The model is designed to find the most economical solution for a renewable electricity system. The model shows how the supply of electricity can be organised to cover the electricity demand for all hours of the year. This means that best mix of renewable energy generation, storage and transmission components can be found to cover the electricity demand, leading to total electricity cost roughly between 55 and 70 euros per megawatt-hour for all 9 major regions in the world.
But the story does not end here. The researchers have ambitious goals to develop the model further. Future upgrades will go from looking only at the electricity sector to showing the full energy sector, including heat and mobility sectors. The model will also describe how to transition from the current energy system towards a fully sustainable one.
According to the researchers the model debunks myths about what renewables can and cannot achieve. One of the myths is that a fully renewable energy system cannot possibly run stable for all hours of the year, due to the intermittent character of solar and wind energy. Another myth is the idea that without large base load generation capacities, such as coal or nuclear plants, an electricity system cannot work. According to the researchers, both of these are incorrect and the facts can be checked from the model.
“My hope is that we can finally stop debating about these myths. The visualisation shows exactly how a fully renewable electricity system operates. So let’s just build it,” emphasizes Pasi Vainikka, Principal Scientist from VTT Technical Research Centre of Finland Ltd.
Transparency of the data and research is very important for the researchers. Anyone can download the result data for further inspection.

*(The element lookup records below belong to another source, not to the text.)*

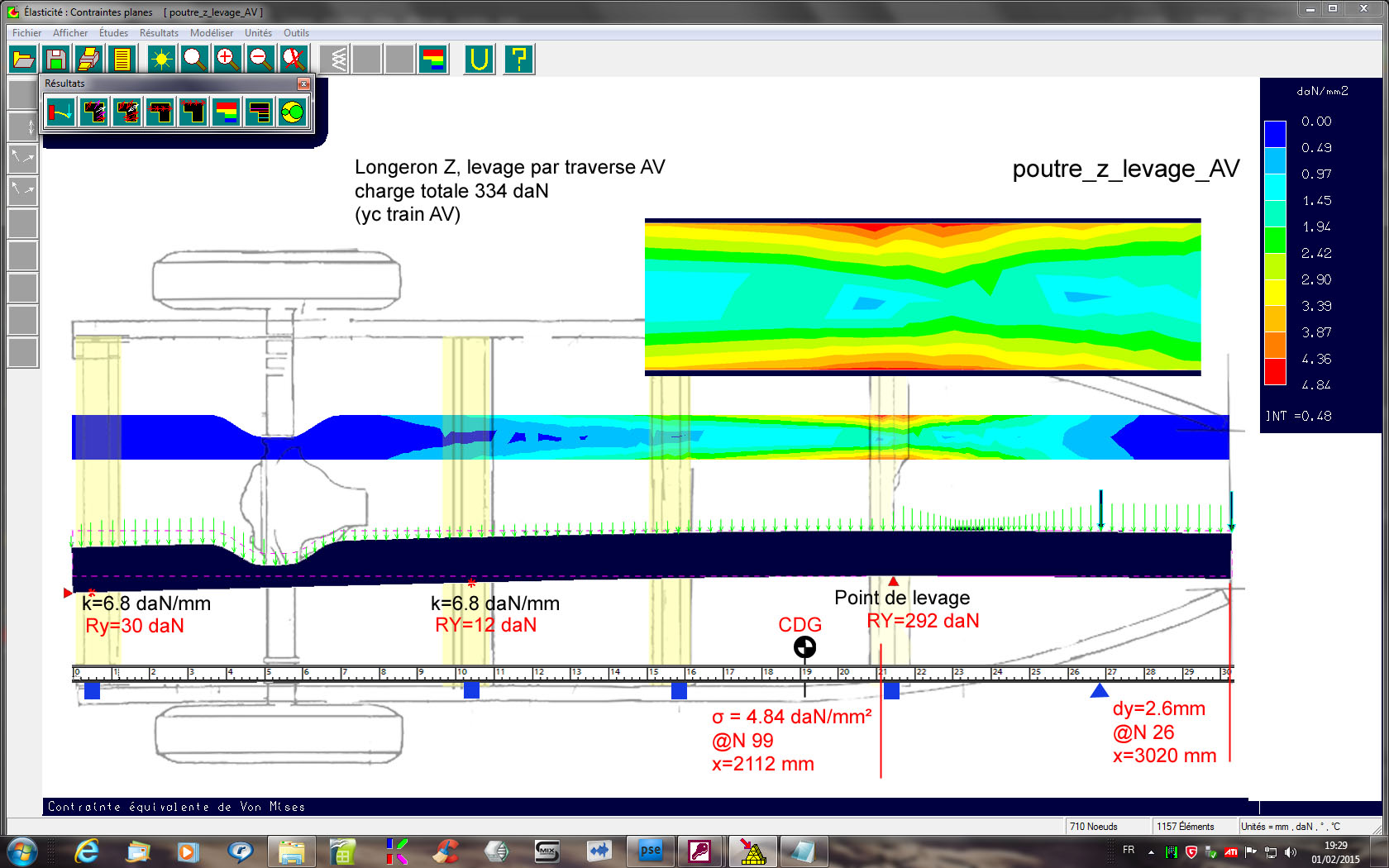The height and width of the screenshot is (868, 1389).
Task: Print using the printer toolbar icon
Action: coord(88,60)
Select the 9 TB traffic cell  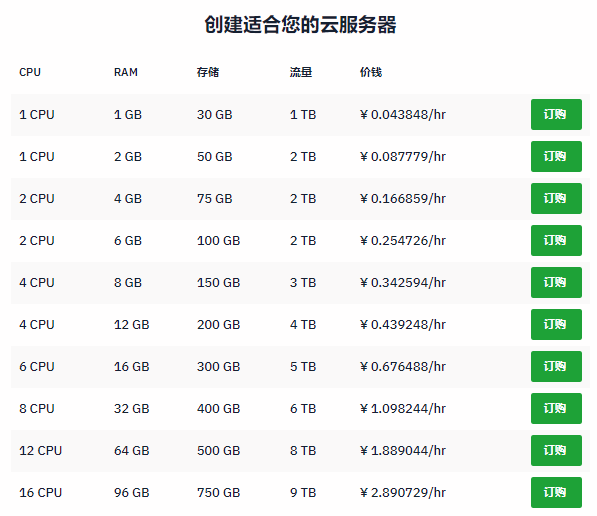pos(303,492)
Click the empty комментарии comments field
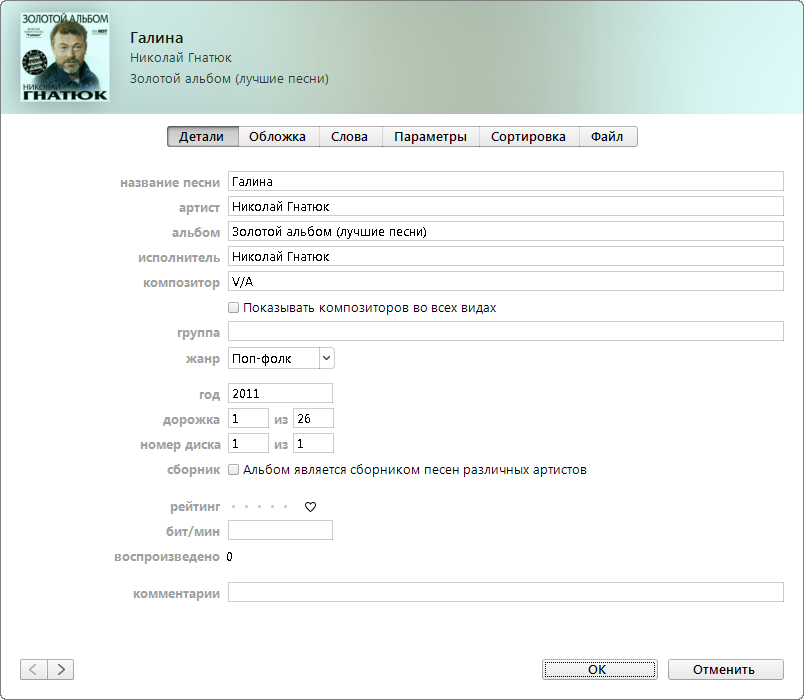Screen dimensions: 804x700 pyautogui.click(x=505, y=592)
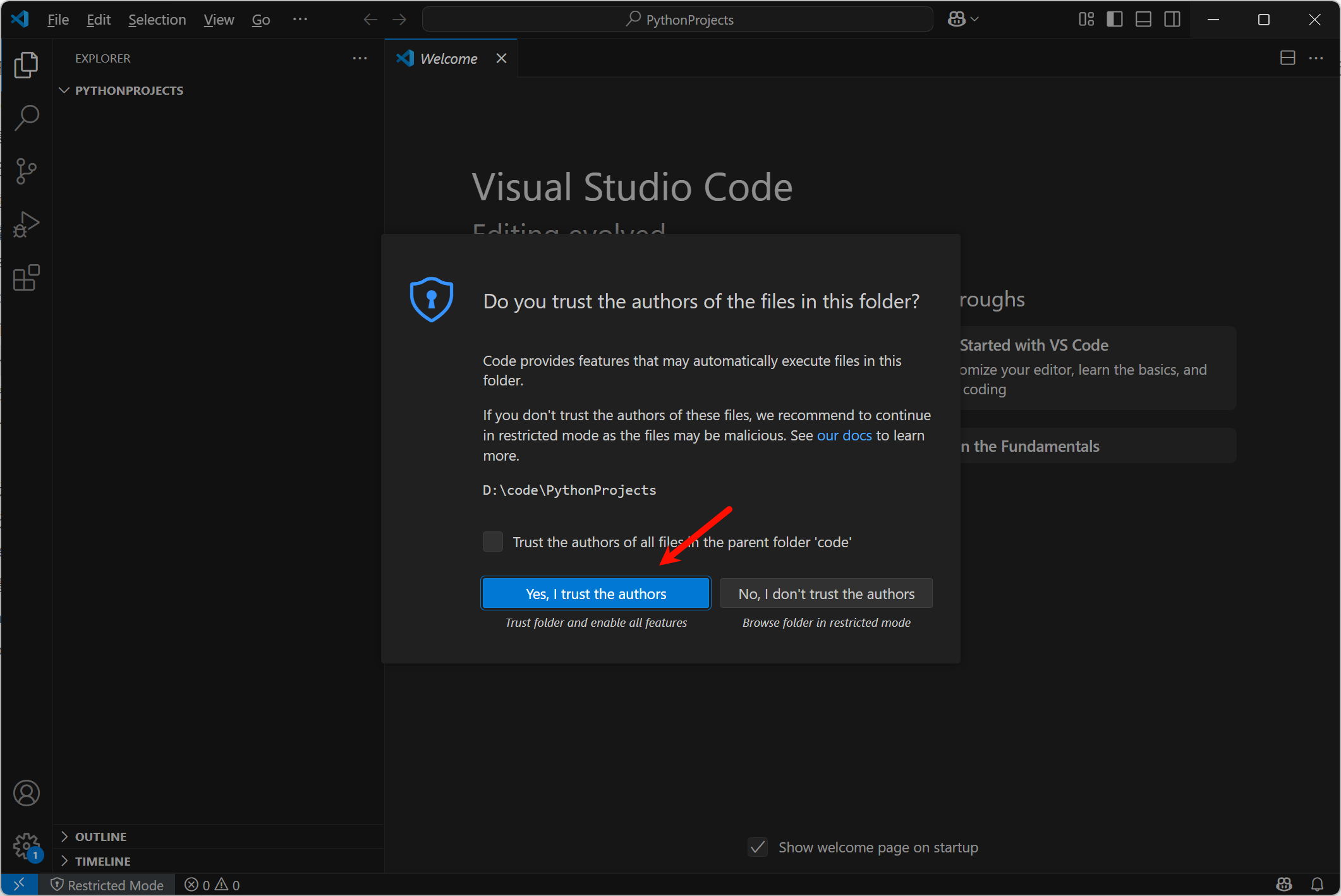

The publications based on the data are available online.
“We want the model to give every citizen the chance to familiarise themselves with a renewable energy system. Increased knowledge usually lowers the resistance towards new developments,” says Vainikka.
Researchers hope that this can facilitate fact-based discourse on global energy transition.
“Every country in the world has to find pathways to achieve the Paris agreement targets and to avoid stranded assets. This model can provide the help for policy-makers, industrial decision-makers and societal stakeholders to do that,” emphasizes Breyer.
Professor Breyer will present the simulation for the first time on Friday the 4th at the World Clean Energy Conference (WCEC) hosted by the United Nations in Geneva.